Kim bilir? Pff yine aynı cümle. “Kim bilir?” Kim bilmezin cevabı çok net olduğundan mı bu muğlak cevaba sahip kim bilire verilen bu önem. O yüzden midir ki Oya ve Kaya bu konuya bilir kişi olarak dahil edilmişlerdir?
Bilir kişiler de işleri kendinden bilenlerden mi oluşuyordu? Kendini bilmezler hep mi bilmiyorlardı kendilerini, yoksa arada da olsa ha ben buyum diyorlar mıydı? Ya da bi falcı bi kahin bulup, başlangıç seviyesinde latince öğrenip kendilerini bilmelerine olanak tanınıyor muydu?
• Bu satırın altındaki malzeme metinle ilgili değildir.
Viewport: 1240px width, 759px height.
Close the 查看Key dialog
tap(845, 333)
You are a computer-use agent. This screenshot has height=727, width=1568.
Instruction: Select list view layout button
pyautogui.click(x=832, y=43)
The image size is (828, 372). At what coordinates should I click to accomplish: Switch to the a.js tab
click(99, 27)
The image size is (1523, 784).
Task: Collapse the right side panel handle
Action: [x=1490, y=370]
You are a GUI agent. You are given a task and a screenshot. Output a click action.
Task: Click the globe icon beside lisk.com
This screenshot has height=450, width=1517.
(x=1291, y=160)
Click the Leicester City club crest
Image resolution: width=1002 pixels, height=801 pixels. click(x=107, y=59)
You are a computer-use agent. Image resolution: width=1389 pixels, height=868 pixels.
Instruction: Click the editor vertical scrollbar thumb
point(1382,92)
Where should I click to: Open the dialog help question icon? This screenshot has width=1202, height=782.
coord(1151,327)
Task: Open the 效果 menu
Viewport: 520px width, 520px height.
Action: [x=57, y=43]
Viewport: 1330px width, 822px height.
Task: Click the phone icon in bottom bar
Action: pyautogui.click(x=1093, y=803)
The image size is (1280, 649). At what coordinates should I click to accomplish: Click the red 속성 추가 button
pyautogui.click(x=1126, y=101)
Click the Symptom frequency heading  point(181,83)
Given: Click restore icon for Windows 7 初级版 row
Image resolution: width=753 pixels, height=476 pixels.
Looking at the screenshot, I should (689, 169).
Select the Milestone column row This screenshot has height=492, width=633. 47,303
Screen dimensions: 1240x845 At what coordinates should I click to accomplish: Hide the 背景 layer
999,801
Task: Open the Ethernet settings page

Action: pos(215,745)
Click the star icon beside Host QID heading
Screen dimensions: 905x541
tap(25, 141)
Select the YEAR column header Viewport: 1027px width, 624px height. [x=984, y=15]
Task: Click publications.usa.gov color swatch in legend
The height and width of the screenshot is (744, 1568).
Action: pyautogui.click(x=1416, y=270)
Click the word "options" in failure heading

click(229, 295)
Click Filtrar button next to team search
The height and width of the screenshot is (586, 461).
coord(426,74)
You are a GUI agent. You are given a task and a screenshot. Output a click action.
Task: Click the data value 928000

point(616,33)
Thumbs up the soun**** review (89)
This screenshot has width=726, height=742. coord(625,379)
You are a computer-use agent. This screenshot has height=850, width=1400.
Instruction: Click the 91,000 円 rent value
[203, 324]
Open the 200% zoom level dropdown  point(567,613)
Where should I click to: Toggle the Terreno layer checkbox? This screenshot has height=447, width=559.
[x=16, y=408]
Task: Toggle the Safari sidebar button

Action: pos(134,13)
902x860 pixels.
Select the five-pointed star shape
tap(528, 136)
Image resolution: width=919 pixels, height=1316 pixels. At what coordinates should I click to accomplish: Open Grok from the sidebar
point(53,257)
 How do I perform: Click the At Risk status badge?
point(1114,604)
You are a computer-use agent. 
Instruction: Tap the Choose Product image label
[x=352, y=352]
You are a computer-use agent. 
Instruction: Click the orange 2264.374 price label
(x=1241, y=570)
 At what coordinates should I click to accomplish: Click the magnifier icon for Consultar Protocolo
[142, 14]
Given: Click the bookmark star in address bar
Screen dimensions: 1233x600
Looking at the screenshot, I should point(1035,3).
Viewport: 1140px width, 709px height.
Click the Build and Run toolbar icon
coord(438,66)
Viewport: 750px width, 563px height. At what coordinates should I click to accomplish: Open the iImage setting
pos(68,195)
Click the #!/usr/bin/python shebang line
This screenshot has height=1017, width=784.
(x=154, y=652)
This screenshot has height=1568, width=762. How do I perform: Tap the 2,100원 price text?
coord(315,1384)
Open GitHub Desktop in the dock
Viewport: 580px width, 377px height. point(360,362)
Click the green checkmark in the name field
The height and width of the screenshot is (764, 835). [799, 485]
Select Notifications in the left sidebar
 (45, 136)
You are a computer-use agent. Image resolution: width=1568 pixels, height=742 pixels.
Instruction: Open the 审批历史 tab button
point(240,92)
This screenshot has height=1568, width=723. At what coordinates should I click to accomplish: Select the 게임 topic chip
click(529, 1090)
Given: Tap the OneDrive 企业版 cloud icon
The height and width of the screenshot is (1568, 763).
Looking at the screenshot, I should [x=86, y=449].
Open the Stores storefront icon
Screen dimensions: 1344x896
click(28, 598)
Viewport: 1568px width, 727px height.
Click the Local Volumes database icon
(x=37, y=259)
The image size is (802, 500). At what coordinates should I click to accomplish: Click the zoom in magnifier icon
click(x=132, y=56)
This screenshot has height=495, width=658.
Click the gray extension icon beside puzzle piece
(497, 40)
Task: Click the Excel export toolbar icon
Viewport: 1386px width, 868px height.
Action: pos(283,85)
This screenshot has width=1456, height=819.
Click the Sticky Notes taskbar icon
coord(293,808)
Bilir kişiler kıraathanesinin girişinde kendini bilmeyen giremez yazılı mıydı mesela?
Ne zamandır bir tek anlamlı kelime bile yazamamıştı.
– “bir” ile “tek”in yerini değiştirsem iyi olacak. “bir” fazla gibi bu haliyle.”bir”siz okursanız siz de anlarsınız. “bir”in bile fazla olduğu bir cümle. Ki geriye kalan da “tek”. Hem bir hem tek oksimoron yaratıyor gibi. Sahte peygamber misali. Bir tek bile atılmıyor rakı masalarında. Asgari 2 tek beklentisi var. Halbuki yer değiştirince onları öyle mi? Tek birin bile bir anlamı var. Sonunda başına bir şey yazmaya gerek duymadan. Tek bir! Allahu ekbar! Neyse.
Ne zamandır tek bir anlamlı kelime bile yazamamıştı.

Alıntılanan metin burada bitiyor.